Deze aangrijpende passage over “de zichtbaarheid van de Shoah” is ontleend aan het monumentale boek “Unter deutscher Besatzung – Europa 1939-1945”  (2024) van de historica Tatjana Tönsmeyer. De hoogleraar aan de Bergische Universität Wuppertal illustreert in haar studie aan de hand van tal van bronnen de zichtbaarheid van de Shoah.

Daarbij deed zich een groot onderscheid voor tussen West-/Noord-Europa en Oost-/Zuidoost-Europa. Grotendeels deportatietransporten als zichtbaar onderdeel van de genocidale politiek van de Duitse bezetter in West- en Noord-Europa versus het massale moorden (“the killing fields”) in Oost-Europa. Uit deze verschillende vervolgingssituaties resulteerden ook andere kennisniveaus (“weten”) van de Shoah.

 “Wat tussen Trondheim, Utrecht, Luik en Bordeaux als gerucht mocht circuleren, waarover men bij gelegenheid op de BBC had gehoord en wat velen eenvoudig niet geloven konden, dat vond op de killing fields van de Duitse bezetter tussen Lódz, Riga, Wzebsk en Cherson zichtbaar voor de ogen van de inheemsen plaats”, licht Tönsmeyer toe.

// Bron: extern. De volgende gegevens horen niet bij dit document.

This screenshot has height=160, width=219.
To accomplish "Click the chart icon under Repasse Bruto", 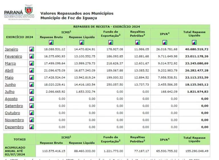I will tap(51, 42).
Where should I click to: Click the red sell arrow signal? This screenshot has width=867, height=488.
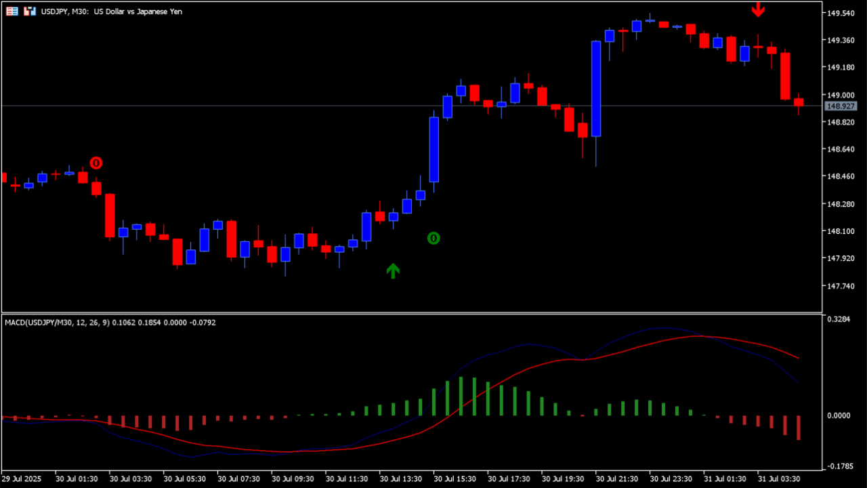click(x=758, y=10)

De deportatiescène in Middelburg vond navolging in andere Europese plaatsen, bijvoorbeeld in Praag en op het eiland Korfu. Ook daar stonden in 1943 mensen langs de kant van de weg en op balkons om de deportatie van de Joodse bevolking gade te slaan. Hoe anders gebeurde dat in de Hongaarse stad Szeged. Daar lachte de bevolking de plaatselijke Joden en Jodinnen uit toen zij onder politiebewaking naar de treinen werden gebracht.

De attitudes van de niet-Joodse getuigen bij de deportaties onderscheidden zich derhalve duidelijk. Een bijzonder positieve ervaring deed de Duits-Joodse jongen Klaus Seckel (geboren in 1929) in Nederland op. Zijn ouders hadden hem op een Quakerschool in Eerde ondergebracht. “Alle mensen zijn hier vreselijk aardig en voelen met ons mee. Pas geleden, toen ik mijn beide handen vol had, hielp een bakker mij bij het opstappen (sic!) op de fiets.” De jongen observeerde tegelijkertijd dat “de halve krant meestal volstaat met clandestiene handel (sic!) en executies”.

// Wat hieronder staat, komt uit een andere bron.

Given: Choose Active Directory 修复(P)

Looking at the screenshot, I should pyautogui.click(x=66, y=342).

Klaus Seckel schreef dat op 8 september 1941. Toen het volgende jaar de transportdocumenten voor de “Arbeitseinsatz” verstuurd werden, gaven meldingen in de dagboeken weer hoe dat grote maatschappelijke consternatie veroorzaakte. Zo noteerde in Hilversum Meta Groenwegen medio juli 1942: “De ellende is onbeschrijfelijk. De Amsterdamse Joden zijn uit angst en onzekerheid over zichzelf en hun kinderen vrijwel buiten zinnen.”

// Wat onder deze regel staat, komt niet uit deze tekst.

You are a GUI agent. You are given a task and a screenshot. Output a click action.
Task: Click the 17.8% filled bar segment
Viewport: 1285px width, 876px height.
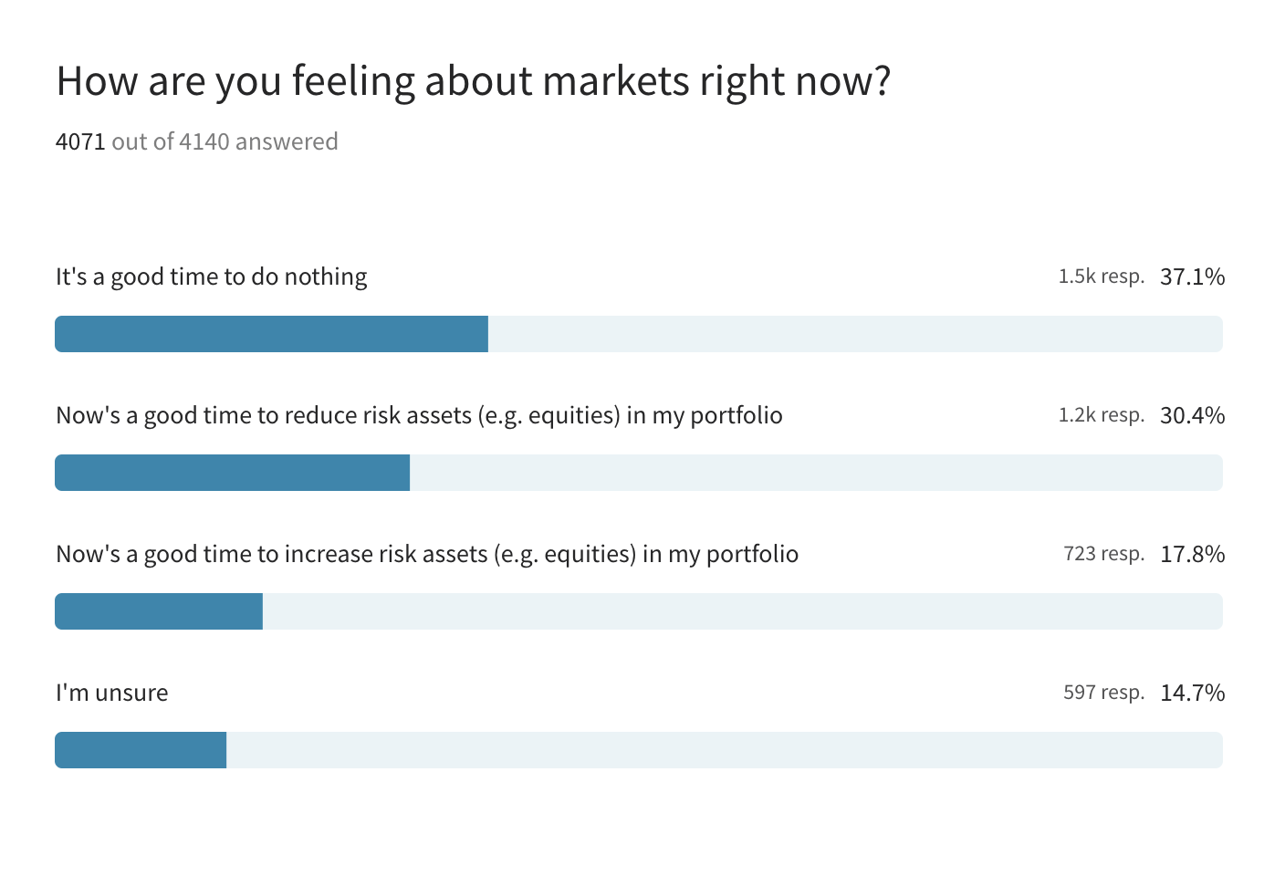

Op sommige plaatsen moesten postbodes als brengers van de onheilstijdingen het letterlijk, dat wil zeggen fysiek, ontgelden. Ze kregen politiebescherming. Ondertussen hielpen buren bij het pakken en maakten, aldus ooggetuige Mirjam Bolle, “met hun gejammer alles nog slechts erger”.

Ook in het Griekse Thessaloniki vloeiden bij de deportatie van de Joodse gemeenschap tranen en waren er uitingen van warm meeleven, schrijft Tönsmeyer. Zij vervolgt dan: “Voorbeelden als deze geven blijk van empathie met de vervolgden. Degenen, die gedeporteerd werden, konden zich in het bewustzijn op weg begeven dat mensen oprecht met hen meeleefden. Echter, aan de dodelijkheid van de transporten veranderde dat niets: van de rond 140.000 Joden en Jodinnen, die in 1940 in Nederland woonden, vielen 107.000 ten slachtoffer aan de vernietiging; dat was het hoogste aandeel in West-Europa.”

Eerste aflevering van een serie over “de zichtbaarheid van de Shoah” op basis van het boek “Unter deutscher Besatzung -Europa 1939-1945” van de hand van prof. dr. Tatjana Tönsmeyer (Bergische Universität Wuppertal), München 2024.

Reactie plaatsen

Reacties

Er zijn geen reacties geplaatst.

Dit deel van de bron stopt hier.